Os homens sempre foram, em política, vítimas ingênuas do engano dos outros e do próprio e continuarão a sê-lo enquanto não aprendem a descobrir por trás de todas as frases, declarações e promessas morais, religiosas, políticas e sociais, os interesses de uma ou de outra classe.

A frase acima é do livro “Que fazer?”, publicado por Lênin, em 1902, na Rússia. Na época, não havia eleições naquele país. Mas a citação ajuda a interpretar alguns números das próximas eleições.

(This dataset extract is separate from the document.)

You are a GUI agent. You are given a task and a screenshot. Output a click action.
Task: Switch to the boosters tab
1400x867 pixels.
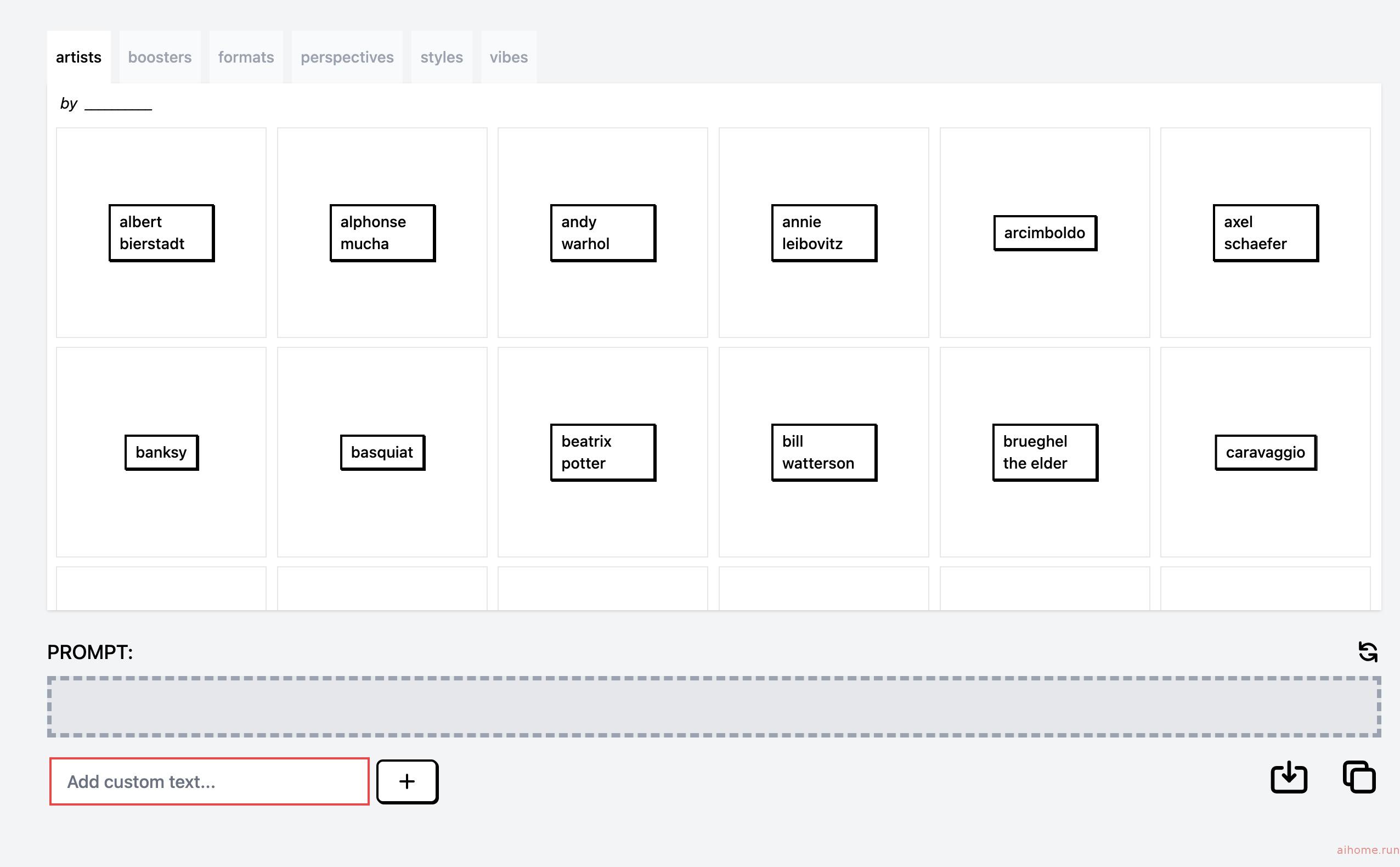pos(160,57)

Entre 1994 e 2010, o custo das eleições presidenciais cresceu 85%. Mas em relação às eleições de 1989, quando as doações de pessoas jurídicas eram proibidas, o aumento chega a 1.138%. No mesmo período, o eleitorado brasileiro apenas dobrou.

As candidaturas Dilma, Aécio e Campos receberam 99% das doações. Três empresas bancam 65% da arrecadação: Friboi, Ambev e OAS.

Eleger um deputado federal pode custar até R$ 5 milhões.

Voltando a Lênin, no mesmo livro:

Os partidários de reformas e melhoramentos ver-se-ão sempre enganados pelos defensores do velho, enquanto não compreenderem que toda a instituição velha, por mais bárbara e apodrecida que pareça, se mantém pela força de umas ou de outras classes dominantes. E para vencer a resistência dessas classes só há um meio: encontrar na própria sociedade que nos rodeia, educar e organizar para a luta, os elementos que possam - e, pela sua situação social, devam - formar a força capaz de varrer o velho e criar o novo.

Eleições podem ser um meio importante para criar o novo. Por isso, é necessário disputá-las. Mas as próximas devem apenas reproduzir o velho.

Leia também: A provável vitória eleitoral do neoliberalismo criativo

7 de agosto de 2014

O banco dos BRICS, abutres e urubus

Em 15 e 16/07, representantes dos “Brics” (Brasil, Rússia, Índia, China e África do Sul) se reuniram em Fortaleza, Ceará. Anunciaram a criação de um banco de desenvolvimento para financiar projetos do grupo e de outros “países em desenvolvimento”.

Mas a nova instituição já surge a serviço de velhos objetivos. É o que diz a “Carta de Fortaleza”, divulgada por movimentos populares de várias parte do mundo. Segundo o documento, o modelo de desenvolvimento proposto é:

... baseado na extração intensiva da natureza, na concentração do poder e da riqueza e na adaptação jurídica e política das instituições aos interesses dos grandes mercados e no agravamento das injustiças sociais e ambientais.

O novo banco tem sido considerado uma forma de garantir proteção econômica e agilizar a ajuda financeira a seus membros em caso de crise. Mas há um enorme desnível de poder interno ao grupo.

A China é a segunda economia do mundo. Prestes a se tornar a primeira. Além disso, seu parque industrial deixa o restante dos países do grupo no chinelo. Compra commodities de baixo valor acumulado e vende tecnologia de ponta. Não à toa, a sede do novo banco será em Xangai.

Há quem pense que a medida contribuirá para afastar a influência das “potências imperialistas” ou fugir dos riscos dos chamados “fundos abutres”. Pura ilusão. De um lado, o imperialismo esmagador do capital chinês. De outro lado, não há barreiras capazes de impedir que papéis das dívidas públicas venham a cair em garras rapinantes, como aconteceu com a Argentina.

No máximo, trocaríamos abutres por urubus, mas isso não parece nada tranquilizador.